美文网首页
isEmpty vs count == 0

isEmpty vs count == 0

作者: 土豆董 | 来源:发表于2020-06-20 22:38 被阅读0次

    我们需要检查一个数组,集合, 字符串或者是其他的集合类型是空,这在日常开发中是常见的操作之一。之前在oc中会这么判断,我们先排除字符串为nil 或者 null的情况:

    - (void)test6{
        NSString *text = @"hello world";
        NSLog(@"%ld",[text length]);
    
        NSArray *array = @[@"a",@"b",@"c"];
        NSLog(@"%ld",[array count]);
    }
    
    2020-06-20 16:32:49.657371+0800 objcTest[99024:8064113] 11
    2020-06-20 16:32:49.657554+0800 objcTest[99024:8064113] 3
    

    Swift中的运用

    按照以往的习惯我们可能会这么使用

    func test(){
            let text = "hello world"
            print("\(text.count)")
            let array = ["a","b","c"]
            print("\(array.count)")
     }
    输出:11
    输出:3
    

    这么写也是没有一点毛病,但是我们会发现在String系列 以及Array系列都会有个isEmpty属性
    在String.Swift中有isEmpty的描述

    /// To check whether a string is empty, use its `isEmpty` property instead of
    /// comparing the length of one of the views to `0`. Unlike with `isEmpty`,
    /// calculating a view's `count` property requires iterating through the
    /// elements of the string.
    

    大意就是如果要判断string是否是空,请用isEmpty属性,而不要用count属性,因为这会迭代整个string的元素。
    我们知道在Swift中面向协议的思想贯穿始终,我们在Collection协议中找到isEmpty的定义

    public protocol Collection: Sequence {
    /// A Boolean value indicating whether the collection is empty.
      ///
      /// When you need to check whether your collection is empty, use the
      /// `isEmpty` property instead of checking that the `count` property is
      /// equal to zero. For collections that don't conform to
      /// `RandomAccessCollection`, accessing the `count` property iterates
      /// through the elements of the collection.
      /// - Complexity: O(1)
      var isEmpty: Bool { get }
    }
    
    

    同样是判断空建议用isEmpty ,这里还补充了一下 对于不符合 RandomAccessCollection 协议的类型,count 属性会迭代遍历集合里面的全部元素。

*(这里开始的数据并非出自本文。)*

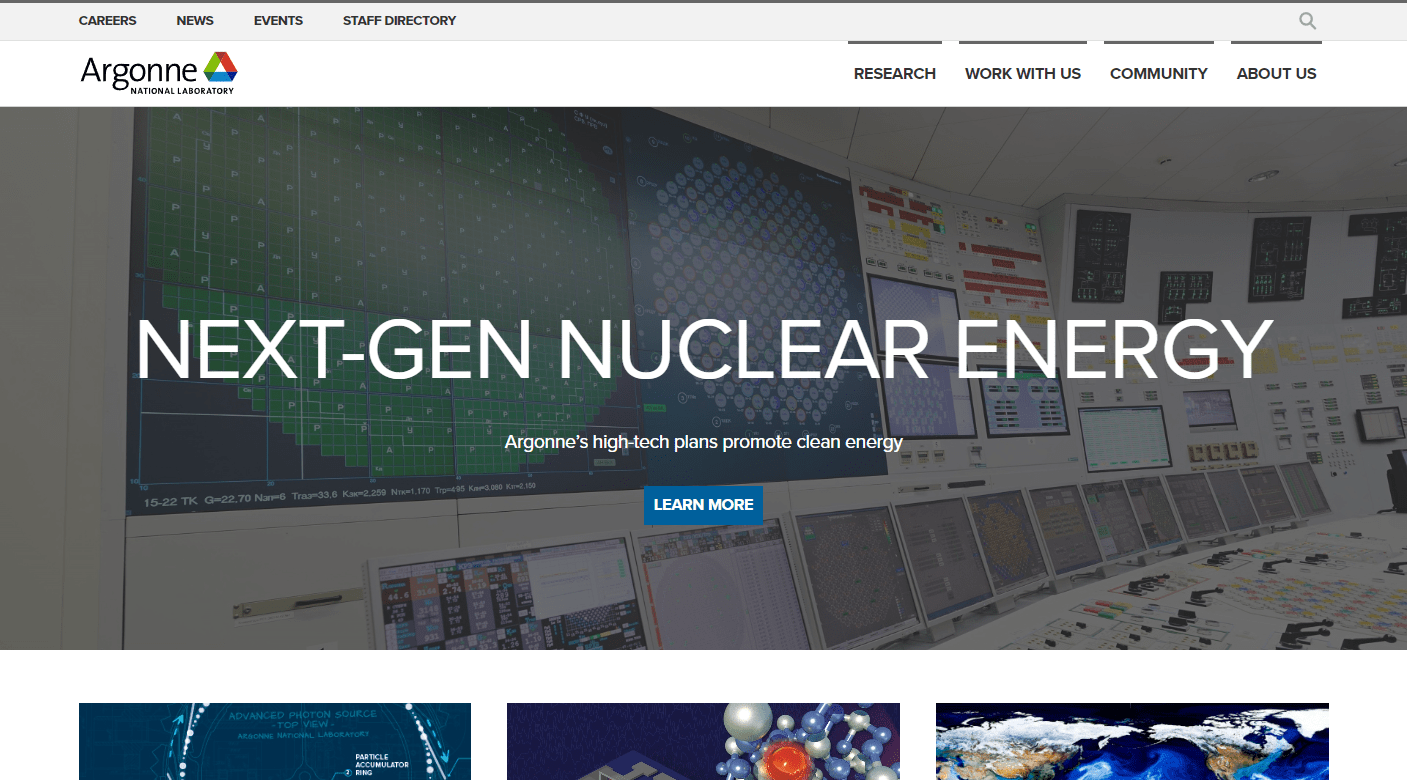Image resolution: width=1407 pixels, height=780 pixels.
Task: Click RESEARCH tab underline indicator
Action: pyautogui.click(x=894, y=43)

    public protocol RandomAccessCollection: BidirectionalCollection
    where SubSequence: RandomAccessCollection, Indices: RandomAccessCollection
    {
    ...
      override var startIndex: Index { get }
      override var endIndex: Index { get }
    ...
    }
    

    我们现在只讨论两个典型的类型String和 Array,它们都符合Collection协议。

    String的isEmpty、count 比较

    先上代码

    func test(){
            
            let text = "hello world,coding is happy,so we will going all along"
            let time1 = CFAbsoluteTimeGetCurrent()
            for i in 0..<500000 {
                print("\(text.count == 0) index:\(i)")
            }
            let time2 = CFAbsoluteTimeGetCurrent()
            print("time:\(time2 - time1)")
        }
    time:4.98923397064209
    
    func test6(){
            let text = "hello world,coding is happy,so we will going all along"
            let time1 = CFAbsoluteTimeGetCurrent()
            for i in 0..<500000 {
                print("\(text.isEmpty) index:\(i)")
            }
            let time2 = CFAbsoluteTimeGetCurrent()
            print("time:\(time2 - time1)")
        }
    time:5.166522026062012
    

    这不对啊,这和Swift源码代码注释说的不大一样啊,两个几乎差不多,甚至isEmpty 比count更加耗时,另外Check if a Swift Array Is Empty: Best Practice Revisited 说的,也是String 建议用isEmpty 来判断是否为空,不然会迭代整个集合的元素来计算。见鬼了,还是去翻翻源码把。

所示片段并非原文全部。